Williams é “o maior fracasso” de 2026
sexta-feira, 20 de março de 2026 às 9:39
Williams
Um vento frio atravessa a Williams e traz sinais claros de problema. O que deveria ser um recomeço na nova era da Fórmula 1 rapidamente se transforma em um cenário alarmante para a tradicional equipe de Grove.
Desde o início, o FW48 levanta suspeitas. Os rumores sobre excesso de peso e falhas na preparação ganham força a cada etapa. Como resultado, o carro se torna um exemplo negativo no grid – não apenas parece pesado, como também se comporta dessa forma na pista.
Apesar de Carlos Sainz ter marcado os primeiros pontos no GP da China, é preciso contextualizar. Afinal, a corrida foi caótica e favoreceu a sobrevivência, não a performance pura.
Enquanto isso, nos bastidores, os números reforçam a preocupação. Ao mesmo tempo, ex-pilotos da equipe aumentam ainda mais a pressão com críticas contundentes.

Schumacher não poupa: “o maior fracasso”
Ralf Schumacher foi direto ao ponto. Durante o podcast Backstage Boxengasse, ele não apenas questionou o desempenho, como também fez uma avaliação extremamente dura.

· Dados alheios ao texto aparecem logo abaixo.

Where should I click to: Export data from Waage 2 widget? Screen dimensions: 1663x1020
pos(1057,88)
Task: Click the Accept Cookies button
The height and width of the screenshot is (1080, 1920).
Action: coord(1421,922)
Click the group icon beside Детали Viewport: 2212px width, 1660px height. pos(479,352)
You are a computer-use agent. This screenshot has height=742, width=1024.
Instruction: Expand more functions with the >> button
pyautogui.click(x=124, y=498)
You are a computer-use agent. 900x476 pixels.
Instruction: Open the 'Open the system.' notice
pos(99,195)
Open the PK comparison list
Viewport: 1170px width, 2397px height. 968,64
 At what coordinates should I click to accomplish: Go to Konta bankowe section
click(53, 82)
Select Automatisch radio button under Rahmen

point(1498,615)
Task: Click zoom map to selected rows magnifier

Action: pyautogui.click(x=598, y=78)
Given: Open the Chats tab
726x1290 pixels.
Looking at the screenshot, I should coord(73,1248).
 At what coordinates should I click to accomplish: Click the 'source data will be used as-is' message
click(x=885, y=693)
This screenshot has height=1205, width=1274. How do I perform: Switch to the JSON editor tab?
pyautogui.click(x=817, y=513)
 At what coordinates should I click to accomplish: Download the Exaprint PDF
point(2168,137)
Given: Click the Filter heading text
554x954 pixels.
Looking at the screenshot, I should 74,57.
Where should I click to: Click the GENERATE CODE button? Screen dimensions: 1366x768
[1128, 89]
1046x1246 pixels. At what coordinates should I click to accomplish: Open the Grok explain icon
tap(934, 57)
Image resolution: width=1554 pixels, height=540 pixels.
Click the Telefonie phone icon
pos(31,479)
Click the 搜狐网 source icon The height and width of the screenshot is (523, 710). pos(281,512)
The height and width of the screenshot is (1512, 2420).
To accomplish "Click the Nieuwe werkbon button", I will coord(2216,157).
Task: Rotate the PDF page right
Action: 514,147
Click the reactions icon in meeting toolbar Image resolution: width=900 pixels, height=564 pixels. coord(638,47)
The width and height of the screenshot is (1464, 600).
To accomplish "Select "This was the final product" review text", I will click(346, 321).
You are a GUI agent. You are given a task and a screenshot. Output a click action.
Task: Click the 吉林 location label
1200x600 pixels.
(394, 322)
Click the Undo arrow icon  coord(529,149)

Inicialmente, o alemão destacou a pausa no calendário como uma oportunidade relevante.
“Esse intervalo é interessante. Algumas equipes estão com dificuldades – como a Williams – e podem aproveitar esse tempo”.
Além disso, ele mencionou Aston Martin e Honda como estruturas que também enfrentam desafios. No entanto, mudou o tom completamente logo depois.
“Pode soar duro, mas diria que a Williams é o maior fracasso. Quando você vê o motor que eles têm e o que estão entregando com um carro aparentemente quase 30 kg acima do peso, é um grande fracasso”.
Montoya exige ação e responsabilidade
Por outro lado, Juan Pablo Montoya adotou um discurso ainda mais incisivo. Em vez de focar apenas no problema técnico, ele cobrou consequências diretas dentro da equipe.
“Alguém precisa ser responsabilizado. As pessoas envolvidas, principalmente quem supervisionou isso, precisam assumir responsabilidade e dar exemplo”.
Além disso, Montoya ampliou o debate para a cultura interna.
“Não se trata de ameaçar, mas sim de assumir erros. Se você é capitão de um navio e ele afunda, você é demitido. Se você falha no seu trabalho, está fora. E isso é importante”.
Pressão cresce sobre James Vowles
Enquanto as críticas se intensificam, James Vowles enfrenta um desafio cada vez maior. O chefe da equipe, que até então vinha conduzindo uma reconstrução sólida desde 2023, agora precisa reagir rapidamente.
Porém, corrigir um carro com problemas estruturais dentro do teto orçamentário não é simples. Pelo contrário, exige tempo, precisão e decisões estratégicas.
Além disso, a situação atual resulta de uma série de fatores. A equipe perdeu quilometragem importante na pré-temporada em Barcelona. Ao mesmo tempo, as preocupações com o peso do carro continuam sem solução clara.
Para completar, estimativas indicam que o FW48 pode estar até um segundo atrás dos rivais antes mesmo de mostrar seu real potencial.
Portanto, não se trata apenas de um início difícil. Na verdade, é um cenário que, se não for revertido rapidamente, pode definir ou até comprometer toda a temporada da Williams em 2026.